La infinitud del pensamiento es un marcador fundamental, tal vez el marcador fundamental de la eminencia humana, de la dignitas de hombres y mujeres, como Pascal manifestó en palabras memorables («cañas pensantes»). Distingue lo que hay de señaladamente humano en el animal humano. Permite a los gramáticos de
nuestra lengua expresar el recuerdo y el futuro, aunque sólo raras veces nos detenemos a captar la fragilidad lógica del futuro verbal. El pensamiento supone el dominio del hombre sobre la naturaleza y, dentro de ciertas restricciones como la debilidad y las dolencias mentales, sobre su propio ser. Apoya la radical libertad para suicidarse, para detener el pensamiento de forma voluntaria y en un momento libremente fijado. Así pues, ¿por qué esa inevitable tristeza?

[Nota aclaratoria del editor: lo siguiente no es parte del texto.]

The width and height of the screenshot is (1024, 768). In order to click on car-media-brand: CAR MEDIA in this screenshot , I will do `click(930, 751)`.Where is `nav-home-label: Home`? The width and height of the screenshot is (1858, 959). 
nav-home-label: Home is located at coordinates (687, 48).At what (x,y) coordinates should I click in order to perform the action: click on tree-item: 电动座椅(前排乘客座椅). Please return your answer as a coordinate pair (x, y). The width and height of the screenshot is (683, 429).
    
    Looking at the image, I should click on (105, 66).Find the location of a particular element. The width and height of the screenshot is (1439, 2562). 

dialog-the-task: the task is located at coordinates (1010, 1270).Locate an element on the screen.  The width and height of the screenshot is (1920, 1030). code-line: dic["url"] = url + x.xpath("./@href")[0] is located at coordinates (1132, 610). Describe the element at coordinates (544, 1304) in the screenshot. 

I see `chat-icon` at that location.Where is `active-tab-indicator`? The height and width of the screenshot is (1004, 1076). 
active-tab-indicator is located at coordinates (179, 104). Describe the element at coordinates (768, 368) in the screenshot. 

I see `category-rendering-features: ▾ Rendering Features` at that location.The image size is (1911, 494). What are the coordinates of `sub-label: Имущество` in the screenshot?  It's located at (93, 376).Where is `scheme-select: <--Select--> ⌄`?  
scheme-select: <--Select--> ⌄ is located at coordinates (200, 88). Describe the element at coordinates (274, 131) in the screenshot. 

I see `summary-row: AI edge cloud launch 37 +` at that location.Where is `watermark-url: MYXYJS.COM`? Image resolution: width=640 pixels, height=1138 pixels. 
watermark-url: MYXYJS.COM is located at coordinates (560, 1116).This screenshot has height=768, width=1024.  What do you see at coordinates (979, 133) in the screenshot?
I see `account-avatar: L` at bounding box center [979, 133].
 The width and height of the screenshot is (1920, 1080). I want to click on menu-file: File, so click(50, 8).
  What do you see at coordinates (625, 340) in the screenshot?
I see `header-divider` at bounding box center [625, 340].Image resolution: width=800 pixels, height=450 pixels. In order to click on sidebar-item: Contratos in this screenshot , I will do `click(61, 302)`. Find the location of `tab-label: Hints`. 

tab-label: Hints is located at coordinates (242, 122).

La infinitud del pensamiento es también una «infinitud incompleta». Está sometida a una contradicción interna para la que no puede haber ninguna solución. Nunca sabremos hasta dónde llega el pensamiento en relación con el conjunto de la realidad. No sabemos si lo que parece indefinido no es, en realidad, ridículamente estrecho e irrelevante. ¿Quién puede decirnos si buena parte de nuestra racionalidad, de nuestro análisis y de nuestra organizada percepción no se compone de ficciones pueriles? ¿Durante cuánto tiempo, para cuántos millones de personas fue plana la Tierra? Somos capaces, desde luego, de examinar y formular «cuestiones primordiales» -¿Cómo surgió el cosmos? ¿Tiene sentido nuestra vida? ¿Existe Dios?-. Este impulso a la interrogación engendra la civilización humana, sus ciencias, sus artes, sus religiones. Pero no hay nada que identifique más íntimamente a Marx con la inocencia de la Ilustración que su afirmación de que la humanidad sólo se hace preguntas para las que no habrá respuesta. Lo contrario es lo que más se acerca a la verdad. Es «Pilatos burlón». En frentes absolutamente decisivos no llegamos a ninguna respuesta satisfactoria, mucho menos concluyente, por inspirado y coherente que sea el proceso de pensamiento, ya sea individual o colectivo, ya sea filosófico o científico. Esta contradicción interna (aporia), esta destinada ambigöedad, es inherente a todos los actos de pensamiento, a todas las conceptualizaciones e intuiciones. Escuchad atentamente el tumulto del pensamiento y oiréis, en su centro inviolado, duda y frustración.
Éste es un primer motivo para el Schwermut, para la pesadumbre.